**Activity:**
The entries below must be repeated exactly. None may be skipped.

**Data for processing:**
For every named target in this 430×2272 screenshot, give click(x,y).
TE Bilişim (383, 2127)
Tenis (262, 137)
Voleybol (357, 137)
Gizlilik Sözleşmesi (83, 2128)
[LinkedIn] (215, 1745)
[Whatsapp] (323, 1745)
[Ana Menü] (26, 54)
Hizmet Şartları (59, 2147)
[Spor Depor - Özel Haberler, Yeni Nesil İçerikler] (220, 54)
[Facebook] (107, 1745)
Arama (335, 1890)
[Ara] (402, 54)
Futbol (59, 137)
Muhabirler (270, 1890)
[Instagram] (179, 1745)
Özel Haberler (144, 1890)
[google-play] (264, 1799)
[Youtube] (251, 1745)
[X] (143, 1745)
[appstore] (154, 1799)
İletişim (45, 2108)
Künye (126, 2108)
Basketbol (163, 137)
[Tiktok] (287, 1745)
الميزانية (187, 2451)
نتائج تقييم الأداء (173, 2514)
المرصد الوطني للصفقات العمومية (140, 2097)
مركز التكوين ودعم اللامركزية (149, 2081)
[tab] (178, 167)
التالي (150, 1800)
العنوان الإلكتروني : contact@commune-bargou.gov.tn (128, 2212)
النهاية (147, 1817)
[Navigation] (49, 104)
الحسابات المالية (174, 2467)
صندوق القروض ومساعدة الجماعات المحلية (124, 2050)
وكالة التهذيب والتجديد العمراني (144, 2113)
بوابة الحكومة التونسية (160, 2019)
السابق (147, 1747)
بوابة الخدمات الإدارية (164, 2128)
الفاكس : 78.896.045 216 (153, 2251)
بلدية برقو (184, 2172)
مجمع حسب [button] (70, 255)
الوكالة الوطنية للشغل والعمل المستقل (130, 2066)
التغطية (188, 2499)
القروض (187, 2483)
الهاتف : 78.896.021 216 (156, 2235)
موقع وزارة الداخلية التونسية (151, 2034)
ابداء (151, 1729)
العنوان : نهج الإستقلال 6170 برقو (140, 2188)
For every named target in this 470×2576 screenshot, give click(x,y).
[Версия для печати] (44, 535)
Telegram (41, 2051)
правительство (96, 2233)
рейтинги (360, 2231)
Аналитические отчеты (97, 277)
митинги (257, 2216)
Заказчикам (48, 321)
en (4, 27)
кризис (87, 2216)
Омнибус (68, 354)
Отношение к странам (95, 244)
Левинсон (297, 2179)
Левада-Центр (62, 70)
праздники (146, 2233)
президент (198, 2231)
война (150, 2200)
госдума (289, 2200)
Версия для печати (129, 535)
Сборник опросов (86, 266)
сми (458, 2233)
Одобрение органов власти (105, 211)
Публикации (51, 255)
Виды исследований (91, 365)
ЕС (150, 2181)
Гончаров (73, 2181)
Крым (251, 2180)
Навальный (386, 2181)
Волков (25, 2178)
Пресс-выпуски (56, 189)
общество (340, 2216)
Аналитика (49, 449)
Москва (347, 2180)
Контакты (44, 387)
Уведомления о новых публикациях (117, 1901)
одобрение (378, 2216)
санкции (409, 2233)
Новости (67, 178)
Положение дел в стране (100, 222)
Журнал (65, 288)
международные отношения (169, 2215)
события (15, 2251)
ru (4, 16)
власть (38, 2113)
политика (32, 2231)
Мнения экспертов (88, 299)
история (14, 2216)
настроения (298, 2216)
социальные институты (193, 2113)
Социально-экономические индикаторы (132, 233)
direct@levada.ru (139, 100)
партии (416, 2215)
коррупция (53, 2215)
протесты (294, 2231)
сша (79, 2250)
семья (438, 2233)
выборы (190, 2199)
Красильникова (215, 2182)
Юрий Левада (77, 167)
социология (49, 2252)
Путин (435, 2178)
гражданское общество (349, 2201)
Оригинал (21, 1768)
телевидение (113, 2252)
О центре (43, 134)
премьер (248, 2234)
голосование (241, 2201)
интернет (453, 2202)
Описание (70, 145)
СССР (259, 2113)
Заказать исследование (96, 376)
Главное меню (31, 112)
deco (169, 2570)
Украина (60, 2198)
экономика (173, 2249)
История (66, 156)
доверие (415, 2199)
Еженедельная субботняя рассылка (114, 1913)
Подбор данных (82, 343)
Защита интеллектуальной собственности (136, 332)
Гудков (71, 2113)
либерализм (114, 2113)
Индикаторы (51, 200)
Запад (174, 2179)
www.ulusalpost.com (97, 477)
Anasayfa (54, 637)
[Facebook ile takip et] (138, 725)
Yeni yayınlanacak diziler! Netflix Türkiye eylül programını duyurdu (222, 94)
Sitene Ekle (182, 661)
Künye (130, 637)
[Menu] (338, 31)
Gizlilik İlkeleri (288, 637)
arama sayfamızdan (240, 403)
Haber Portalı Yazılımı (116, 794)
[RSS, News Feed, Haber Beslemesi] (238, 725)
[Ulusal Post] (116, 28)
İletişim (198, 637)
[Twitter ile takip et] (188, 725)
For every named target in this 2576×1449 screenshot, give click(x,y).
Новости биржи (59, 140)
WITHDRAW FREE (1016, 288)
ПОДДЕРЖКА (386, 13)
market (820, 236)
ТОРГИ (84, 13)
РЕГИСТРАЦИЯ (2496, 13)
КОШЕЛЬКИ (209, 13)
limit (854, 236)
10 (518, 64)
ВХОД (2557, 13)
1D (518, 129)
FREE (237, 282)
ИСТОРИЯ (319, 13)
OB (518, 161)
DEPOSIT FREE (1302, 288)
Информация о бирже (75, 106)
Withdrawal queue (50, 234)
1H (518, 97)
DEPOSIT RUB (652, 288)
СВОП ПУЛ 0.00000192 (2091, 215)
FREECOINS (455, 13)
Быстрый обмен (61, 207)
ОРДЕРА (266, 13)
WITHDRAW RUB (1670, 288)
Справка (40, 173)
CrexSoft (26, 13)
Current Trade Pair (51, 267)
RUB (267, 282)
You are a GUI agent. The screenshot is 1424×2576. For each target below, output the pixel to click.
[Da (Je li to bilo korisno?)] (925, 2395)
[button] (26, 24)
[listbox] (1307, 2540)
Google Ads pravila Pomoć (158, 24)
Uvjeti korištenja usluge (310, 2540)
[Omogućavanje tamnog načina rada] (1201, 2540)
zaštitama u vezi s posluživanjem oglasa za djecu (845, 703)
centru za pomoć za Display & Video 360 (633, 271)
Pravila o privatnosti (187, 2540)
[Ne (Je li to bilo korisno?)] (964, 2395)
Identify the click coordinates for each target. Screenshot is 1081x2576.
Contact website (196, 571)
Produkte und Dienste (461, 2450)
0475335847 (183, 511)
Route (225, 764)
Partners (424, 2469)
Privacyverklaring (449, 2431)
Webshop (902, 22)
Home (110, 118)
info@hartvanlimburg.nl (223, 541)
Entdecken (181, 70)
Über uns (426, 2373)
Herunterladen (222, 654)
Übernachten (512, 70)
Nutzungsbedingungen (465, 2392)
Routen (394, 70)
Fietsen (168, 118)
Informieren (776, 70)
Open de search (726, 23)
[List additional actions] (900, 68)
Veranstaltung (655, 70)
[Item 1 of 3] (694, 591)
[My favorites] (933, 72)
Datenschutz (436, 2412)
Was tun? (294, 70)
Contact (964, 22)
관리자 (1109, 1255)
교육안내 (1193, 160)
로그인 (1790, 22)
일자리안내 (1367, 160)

**Worked solution:**
For every named target in this 430×2272 screenshot, give click(x,y).
TE Bilişim (383, 2127)
Tenis (262, 137)
Voleybol (357, 137)
Gizlilik Sözleşmesi (83, 2128)
[LinkedIn] (215, 1745)
[Whatsapp] (323, 1745)
[Ana Menü] (26, 54)
Hizmet Şartları (59, 2147)
[Spor Depor - Özel Haberler, Yeni Nesil İçerikler] (220, 54)
[Facebook] (107, 1745)
Arama (335, 1890)
[Ara] (402, 54)
Futbol (59, 137)
Muhabirler (270, 1890)
[Instagram] (179, 1745)
Özel Haberler (144, 1890)
[google-play] (264, 1799)
[Youtube] (251, 1745)
[X] (143, 1745)
[appstore] (154, 1799)
İletişim (45, 2108)
Künye (126, 2108)
Basketbol (163, 137)
[Tiktok] (287, 1745)
الميزانية (187, 2451)
نتائج تقييم الأداء (173, 2514)
المرصد الوطني للصفقات العمومية (140, 2097)
مركز التكوين ودعم اللامركزية (149, 2081)
[tab] (178, 167)
التالي (150, 1800)
العنوان الإلكتروني : contact@commune-bargou.gov.tn (128, 2212)
النهاية (147, 1817)
[Navigation] (49, 104)
الحسابات المالية (174, 2467)
صندوق القروض ومساعدة الجماعات المحلية (124, 2050)
وكالة التهذيب والتجديد العمراني (144, 2113)
بوابة الحكومة التونسية (160, 2019)
السابق (147, 1747)
بوابة الخدمات الإدارية (164, 2128)
الفاكس : 78.896.045 216 (153, 2251)
بلدية برقو (184, 2172)
مجمع حسب [button] (70, 255)
الوكالة الوطنية للشغل والعمل المستقل (130, 2066)
التغطية (188, 2499)
القروض (187, 2483)
الهاتف : 78.896.021 216 (156, 2235)
موقع وزارة الداخلية التونسية (151, 2034)
ابداء (151, 1729)
العنوان : نهج الإستقلال 6170 برقو (140, 2188)
For every named target in this 470×2576 screenshot, give click(x,y).
[Версия для печати] (44, 535)
Telegram (41, 2051)
правительство (96, 2233)
рейтинги (360, 2231)
Аналитические отчеты (97, 277)
митинги (257, 2216)
Заказчикам (48, 321)
en (4, 27)
кризис (87, 2216)
Омнибус (68, 354)
Отношение к странам (95, 244)
Левинсон (297, 2179)
Левада-Центр (62, 70)
праздники (146, 2233)
президент (198, 2231)
война (150, 2200)
госдума (289, 2200)
Версия для печати (129, 535)
Сборник опросов (86, 266)
сми (458, 2233)
Одобрение органов власти (105, 211)
Публикации (51, 255)
Виды исследований (91, 365)
ЕС (150, 2181)
Гончаров (73, 2181)
Крым (251, 2180)
Навальный (386, 2181)
Волков (25, 2178)
Пресс-выпуски (56, 189)
общество (340, 2216)
Аналитика (49, 449)
Москва (347, 2180)
Контакты (44, 387)
Уведомления о новых публикациях (117, 1901)
одобрение (378, 2216)
санкции (409, 2233)
Новости (67, 178)
Положение дел в стране (100, 222)
Журнал (65, 288)
международные отношения (169, 2215)
события (15, 2251)
ru (4, 16)
власть (38, 2113)
политика (32, 2231)
Мнения экспертов (88, 299)
история (14, 2216)
настроения (298, 2216)
социальные институты (193, 2113)
Социально-экономические индикаторы (132, 233)
direct@levada.ru (139, 100)
партии (416, 2215)
коррупция (53, 2215)
протесты (294, 2231)
сша (79, 2250)
семья (438, 2233)
выборы (190, 2199)
Красильникова (215, 2182)
Юрий Левада (77, 167)
социология (49, 2252)
Путин (435, 2178)
гражданское общество (349, 2201)
Оригинал (21, 1768)
телевидение (113, 2252)
О центре (43, 134)
премьер (248, 2234)
голосование (241, 2201)
интернет (453, 2202)
Описание (70, 145)
СССР (259, 2113)
Заказать исследование (96, 376)
Главное меню (31, 112)
deco (169, 2570)
Украина (60, 2198)
экономика (173, 2249)
История (66, 156)
доверие (415, 2199)
Еженедельная субботняя рассылка (114, 1913)
Подбор данных (82, 343)
Защита интеллектуальной собственности (136, 332)
Гудков (71, 2113)
либерализм (114, 2113)
Индикаторы (51, 200)
Запад (174, 2179)
www.ulusalpost.com (97, 477)
Anasayfa (54, 637)
[Facebook ile takip et] (138, 725)
Yeni yayınlanacak diziler! Netflix Türkiye eylül programını duyurdu (222, 94)
Sitene Ekle (182, 661)
Künye (130, 637)
[Menu] (338, 31)
Gizlilik İlkeleri (288, 637)
arama sayfamızdan (240, 403)
Haber Portalı Yazılımı (116, 794)
[RSS, News Feed, Haber Beslemesi] (238, 725)
[Ulusal Post] (116, 28)
İletişim (198, 637)
[Twitter ile takip et] (188, 725)
For every named target in this 2576×1449 screenshot, give click(x,y).
Новости биржи (59, 140)
WITHDRAW FREE (1016, 288)
ПОДДЕРЖКА (386, 13)
market (820, 236)
ТОРГИ (84, 13)
РЕГИСТРАЦИЯ (2496, 13)
КОШЕЛЬКИ (209, 13)
limit (854, 236)
10 (518, 64)
ВХОД (2557, 13)
1D (518, 129)
FREE (237, 282)
ИСТОРИЯ (319, 13)
OB (518, 161)
DEPOSIT FREE (1302, 288)
Информация о бирже (75, 106)
Withdrawal queue (50, 234)
1H (518, 97)
DEPOSIT RUB (652, 288)
СВОП ПУЛ 0.00000192 (2091, 215)
FREECOINS (455, 13)
Быстрый обмен (61, 207)
ОРДЕРА (266, 13)
WITHDRAW RUB (1670, 288)
Справка (40, 173)
CrexSoft (26, 13)
Current Trade Pair (51, 267)
RUB (267, 282)
You are a GUI agent. The screenshot is 1424×2576. For each target below, output the pixel to click.
[Da (Je li to bilo korisno?)] (925, 2395)
[button] (26, 24)
[listbox] (1307, 2540)
Google Ads pravila Pomoć (158, 24)
Uvjeti korištenja usluge (310, 2540)
[Omogućavanje tamnog načina rada] (1201, 2540)
zaštitama u vezi s posluživanjem oglasa za djecu (845, 703)
centru za pomoć za Display & Video 360 (633, 271)
Pravila o privatnosti (187, 2540)
[Ne (Je li to bilo korisno?)] (964, 2395)
Identify the click coordinates for each target. Screenshot is 1081x2576.
Contact website (196, 571)
Produkte und Dienste (461, 2450)
0475335847 (183, 511)
Route (225, 764)
Partners (424, 2469)
Privacyverklaring (449, 2431)
Webshop (902, 22)
Home (110, 118)
info@hartvanlimburg.nl (223, 541)
Entdecken (181, 70)
Über uns (426, 2373)
Herunterladen (222, 654)
Übernachten (512, 70)
Nutzungsbedingungen (465, 2392)
Routen (394, 70)
Fietsen (168, 118)
Informieren (776, 70)
Open de search (726, 23)
[List additional actions] (900, 68)
Veranstaltung (655, 70)
[Item 1 of 3] (694, 591)
[My favorites] (933, 72)
Datenschutz (436, 2412)
Was tun? (294, 70)
Contact (964, 22)
관리자 (1109, 1255)
교육안내 (1193, 160)
로그인 (1790, 22)
일자리안내 (1367, 160)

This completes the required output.